When it became evident that Pelham Commons was not prepared to proceed on the project as envisioned by the original agreement, the Village and Pelham Commons entered into new negotiations in an effort to save the project.   Pelham Commons offered a new proposal for the condominium complex, which would have dramatically changed, inter alia, the type of condominium units which would be built, the means of financing the construction costs for the project, and the manner in which the units would be marketed to prospective purchasers.   In 1994 the Village passed a resolution, through its Board of Trustees, indicating its support for the new proposal.   Significantly, the resolution expressly provided that final approval for the project would have to wait until Village representatives signed another document, known as the “tri-party agreement.”

Negotiations regarding the specifics of the project continued for some time and various drafts of the tri-party agreement were exchanged, but never signed.   Pelham Commons and the Village could not agree on many significant aspects of the new proposal.   Eventually, negotiations deteriorated and the Village demanded that Pelham Commons perform its obligations under the parties' original 1987 and 1989 agreements.   Pelham Commons refused and, thereafter, commenced this action, inter alia, to recover damages for breach of contract.

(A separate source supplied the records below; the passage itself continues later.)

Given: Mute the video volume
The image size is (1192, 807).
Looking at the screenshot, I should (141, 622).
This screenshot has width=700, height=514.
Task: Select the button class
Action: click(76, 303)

The plaintiffs contend that the parties actually abandoned the 1987 and 1989 agreements, and entered into a completely new oral agreement for the construction of a condominium apartment complex.   The plaintiffs argue that the Village formally accepted their proposal and indicated its approval for the new project in the 1994 resolution.   In opposition, the defendants argue that the parties never formally agreed to the plaintiffs' new proposal.   They note that the 1994 resolution, which the plaintiff relies upon, expressly indicated that further negotiations were necessary and that a final agreement would be memorialized in the tri-party agreement.   The defendants argue that because the tri-party agreement was never executed, they cannot be held liable for breaching the alleged oral agreement.

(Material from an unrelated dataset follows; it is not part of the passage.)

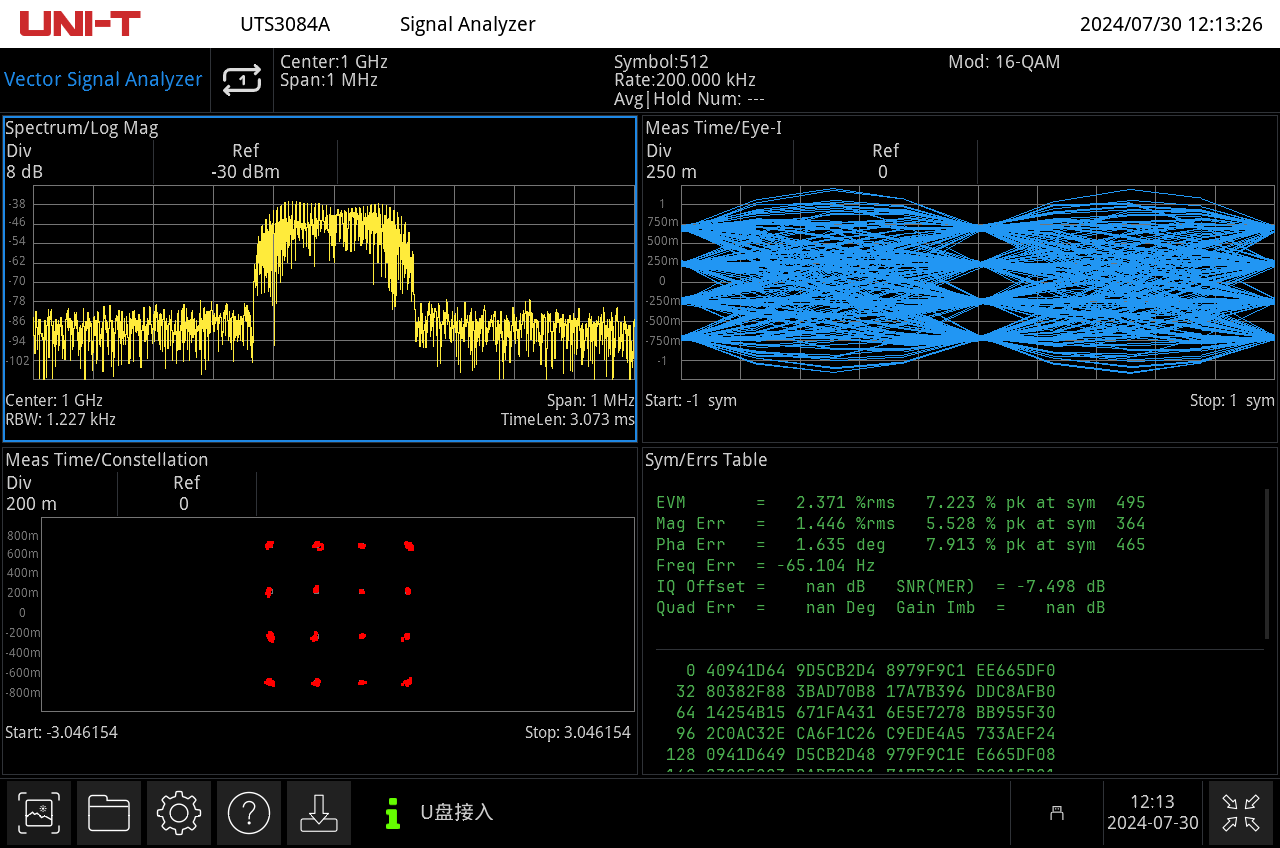
Task: Tap the screenshot capture icon
Action: click(x=39, y=813)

The Supreme Court granted the defendants' motion to dismiss the complaint, finding that the 1987 and 1989 agreements were the operative contracts between the parties, and that there was no evidence that the defendants breached those agreements.   The Supreme Court further found that, contrary to the plaintiffs' contention, the parties never formally entered into an oral modification of those agreements or a new oral agreement for the construction of a condominium complex.   The plaintiffs appeal.

 The Supreme Court properly granted the defendants' motion for summary judgment dismissing the complaint.   Where the parties by their conduct have manifested their mutual intent not to be bound until execution of a formal contract, effect will be given to that intention and, until the written contract is executed, no enforceable obligation will be held to arise (see Matter of Municipal Consultants & Publishers v. Town of Ramapo, 47 N.Y.2d 144, 148-149, 417 N.Y.S.2d 218, 390 N.E.2d 1143;  Scheck v. Francis, 26 N.Y.2d 466, 311 N.Y.S.2d 841, 260 N.E.2d 493;  Snyder v. Isabella Geriatric Ctr., 235 A.D.2d 227, 652 N.Y.S.2d 18).   The defendants demonstrated their prima facie entitlement to summary judgment by presenting evidence establishing that the parties merely had an agreement to agree on a final contract, and that the material terms of their agreement would be worked out in subsequent negotiations and memorialized in the tri-party agreement.   Indeed, the 1994 resolution expressly provided that the Village was accepting the plaintiffs' proposal, subject to final approval of the tri-party agreement.   The plaintiffs admit that the while certain drafts of the tri-party agreement were circulated between the parties, the parties never executed and signed a formal document incorporating the terms of the alleged oral agreement.   Therefore, the plaintiffs failed to raise a triable issue of fact as to this matter.

The plaintiffs' remaining contentions are without merit.